- Official release poster
- Directed by: Shan Serafin
- Written by: Shan Serafin
- Produced by: Joshua Minyard; Aidan Bristow; Arthur Chtiyan; William Day Frank; Raul Gazteazoro; Sophie Kargman; Leo Livshetz;
- Starring: Aidan Bristow; Sophie Kargman; Susan Wilder; Lindsey Ginter; Robbie Goldstein; Billy Zane;
- Cinematography: John Nodorft
- Edited by: Matthew Rundell;
- Music by: Kevin Lax; Jeff Toyne;
- Production companies: Gypsy Lane Films; 611 Films; Relentless Escargot Productions;
- Distributed by: Artist View Entertainment; Freestyle Releasing;
- Release date: April 2, 2021;
- Running time: 91 minutes
- Country: United States
- Language: English

= The Believer (2021 film) =

2021 horror film directed by Shan Serafin

The Believer is a 2021 American horror film written and directed by Shan Serafin. It stars Aidan Bristow, Sophie Kargman, Susan Wilder, Lindsay Ginter, Robbie Goldstein and Billy Zane. It runs for 91 minutes. The film is about a woman driven murderously insane by a mad doctor's strange alternative therapy.

==Plot==
Lucas (Aidan Bristow), a once-prominent nuclear physicist, finds himself unemployed and grappling with the emotional aftermath of his wife Violet's (Sophie Kargman) sudden and unexplained termination of her pregnancy. This event creates a chasm in their marriage, leaving Lucas feeling betrayed and confused.

As Lucas attempts to navigate his job search and mend his strained relationship, he begins to experience alarming physical symptoms, persistent fatigue, unexplained weight loss, and hallucinations. Simultaneously, Violet's behavior becomes increasingly erratic, she exhibits mood swings, engages in cryptic rituals, and isolates herself in the attic for hours.

Concerned about his deteriorating health and Violet's mental state, Lucas seeks help from Dr. Benedict (Billy Zane), a therapist known for unconventional methods. Dr. Benedict suggests an alternative therapy involving immersive role-playing exercises designed to confront and overcome deep-seated fears. Lucas agrees, hoping to restore normalcy to his life.

━━━━━━━━

# EXERCISE DESCRIPTION
Rename "mad doctor" as "rogue doctor" in everything from "The Believer is" down to "strange alternative therapy." in the article on The Believer, and give that stretch in full. None of the data is needed.

# GIVEN ENTRIES

━━━━━━━━

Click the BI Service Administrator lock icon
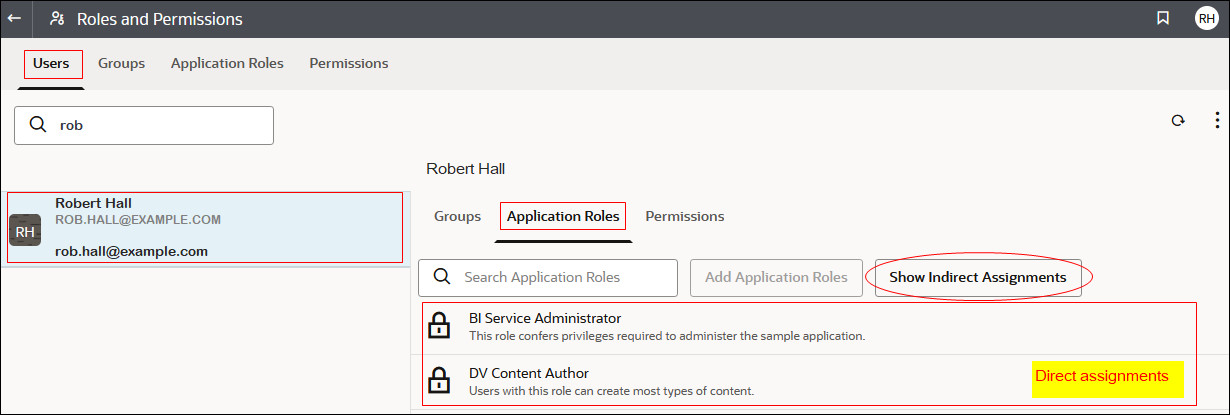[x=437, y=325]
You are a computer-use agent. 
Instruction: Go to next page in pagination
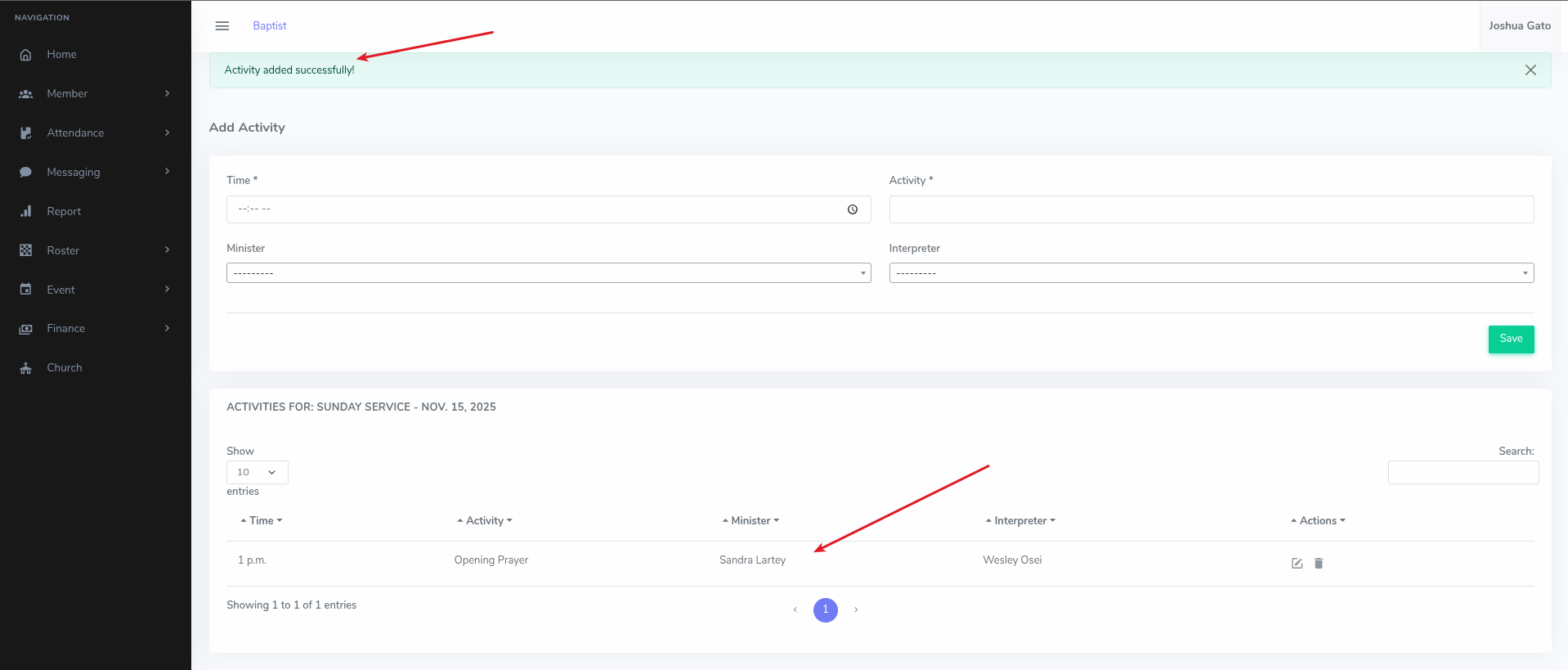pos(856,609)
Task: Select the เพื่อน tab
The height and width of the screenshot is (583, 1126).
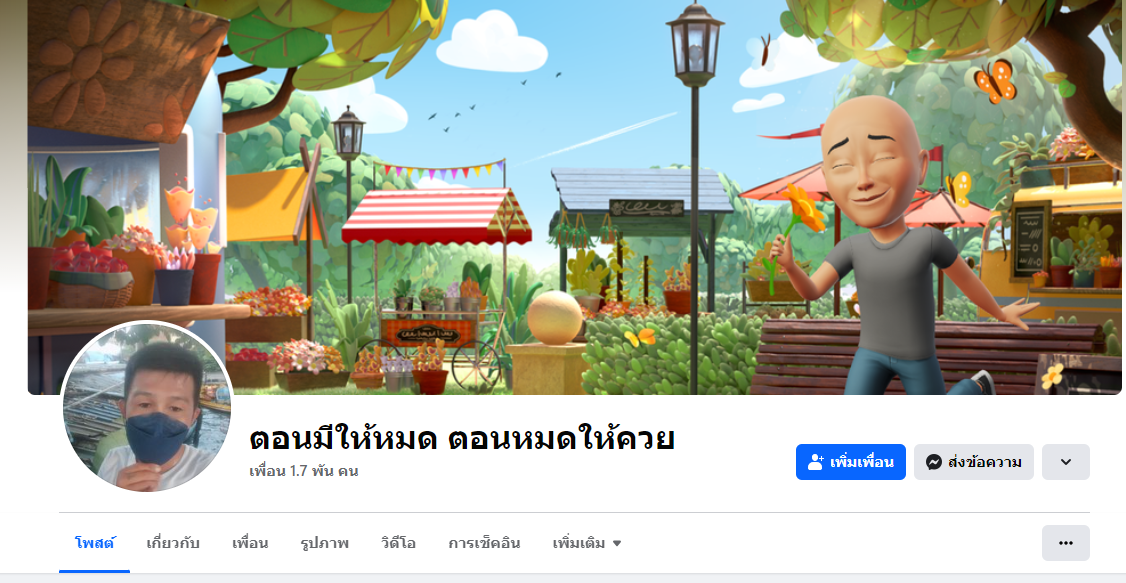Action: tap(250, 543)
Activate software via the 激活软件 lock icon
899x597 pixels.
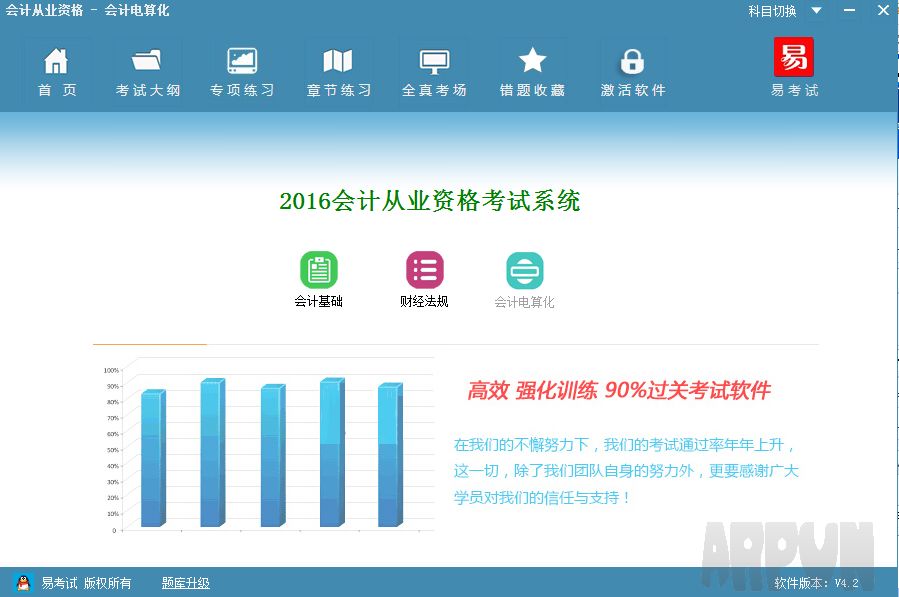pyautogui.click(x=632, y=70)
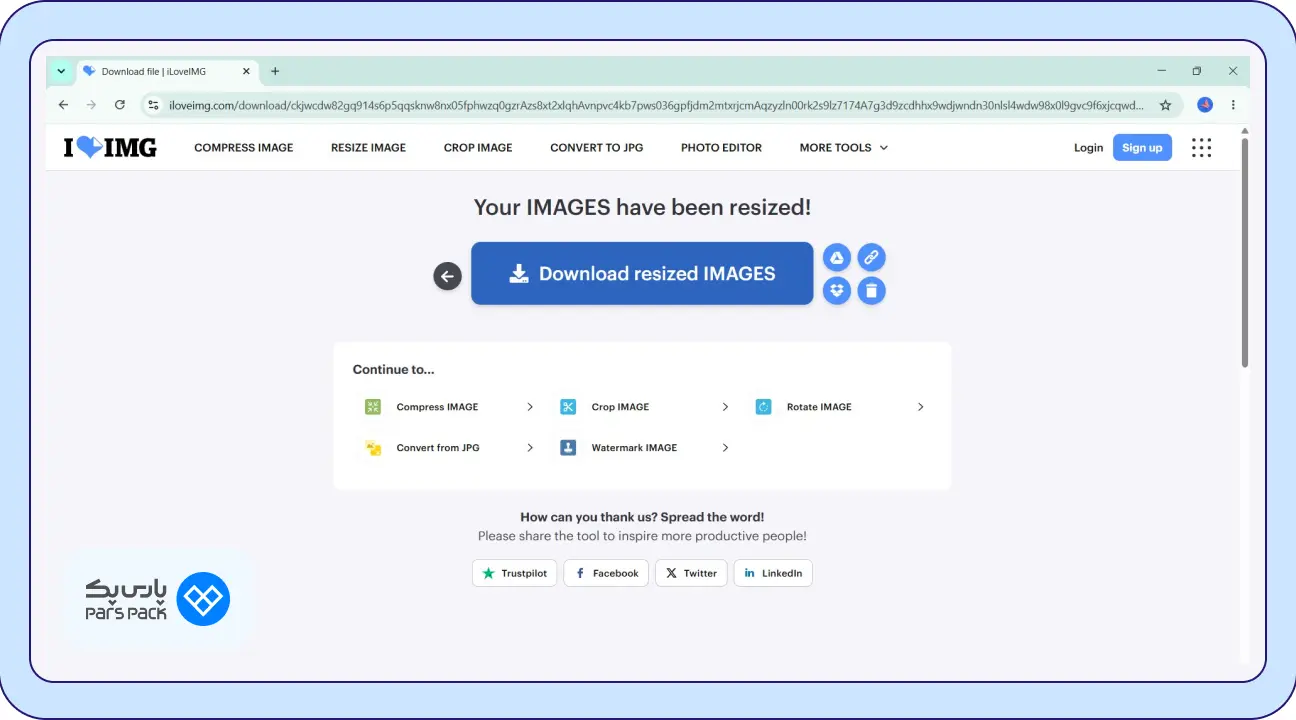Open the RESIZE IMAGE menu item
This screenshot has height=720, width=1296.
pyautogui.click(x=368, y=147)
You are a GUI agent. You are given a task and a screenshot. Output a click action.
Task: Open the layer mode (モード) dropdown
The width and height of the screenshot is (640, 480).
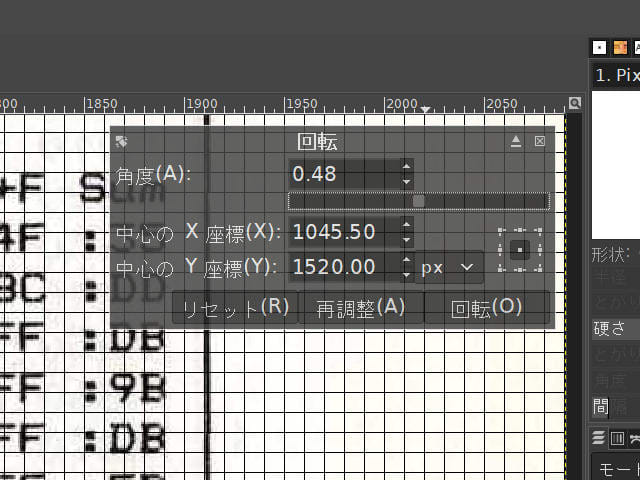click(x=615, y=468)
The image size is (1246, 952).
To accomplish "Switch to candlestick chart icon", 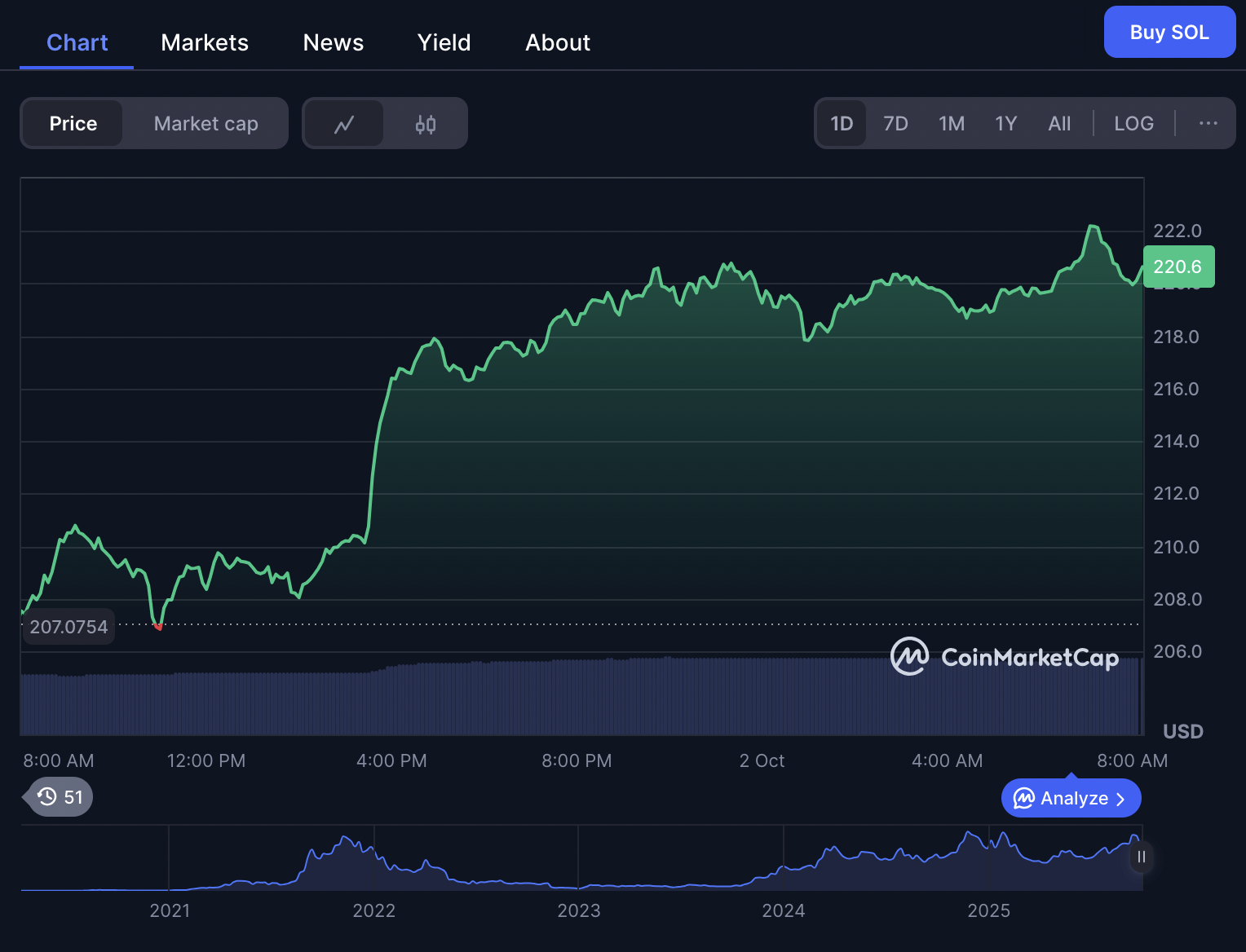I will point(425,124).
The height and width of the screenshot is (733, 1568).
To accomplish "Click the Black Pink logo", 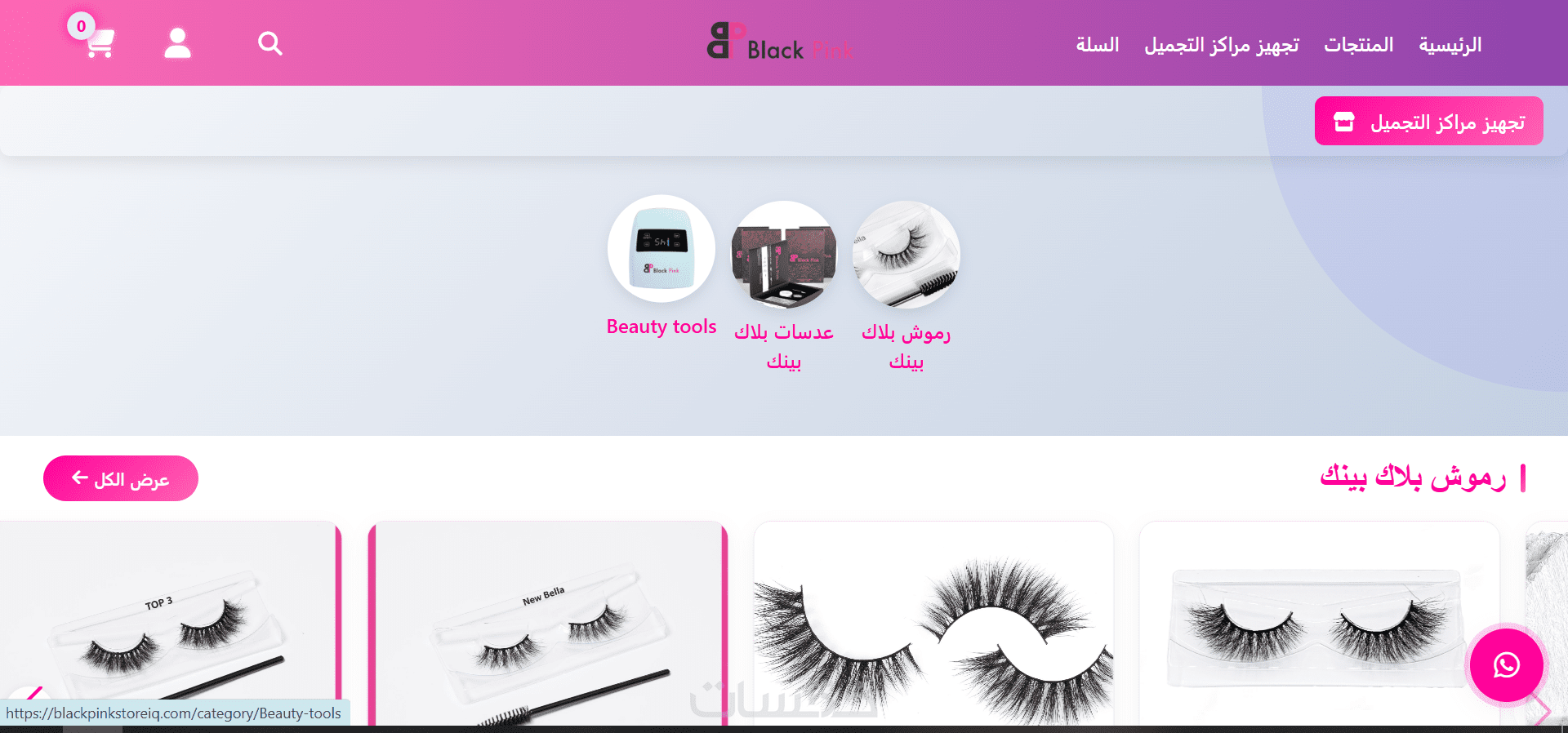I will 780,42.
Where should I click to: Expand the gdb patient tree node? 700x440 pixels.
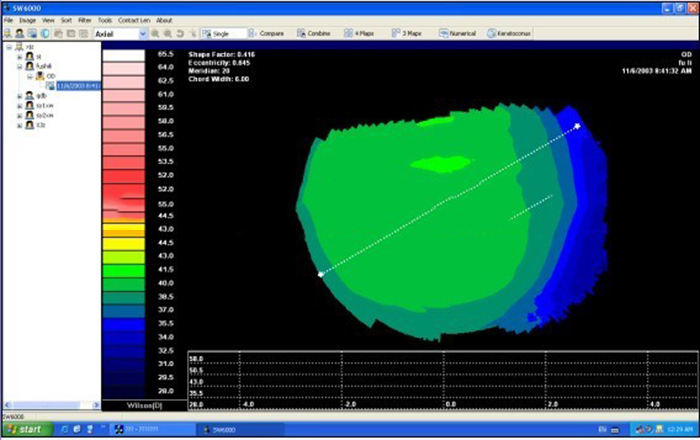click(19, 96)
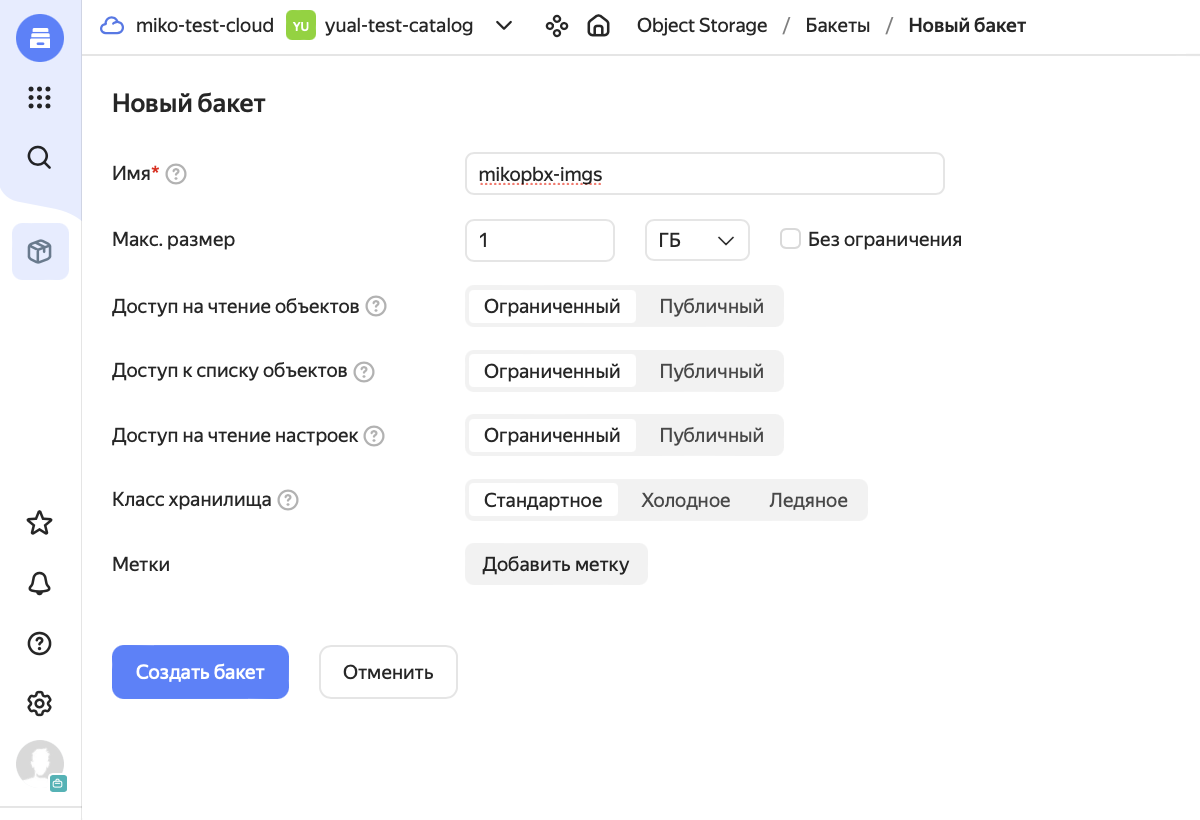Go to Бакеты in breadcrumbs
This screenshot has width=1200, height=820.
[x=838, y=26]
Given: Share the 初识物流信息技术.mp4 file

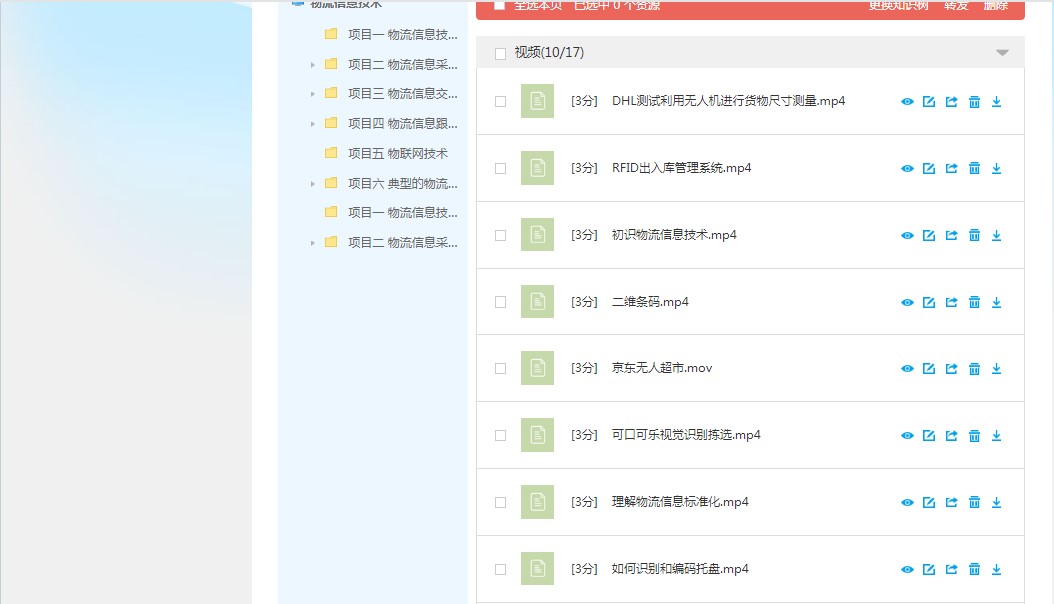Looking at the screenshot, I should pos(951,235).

━━━━━━━━

# EXPECTED OUTPUT
The Believer is a 2021 American horror film written and directed by Shan Serafin. It stars Aidan Bristow, Sophie Kargman, Susan Wilder, Lindsay Ginter, Robbie Goldstein and Billy Zane. It runs for 91 minutes. The film is about a woman driven murderously insane by a rogue doctor's strange alternative therapy.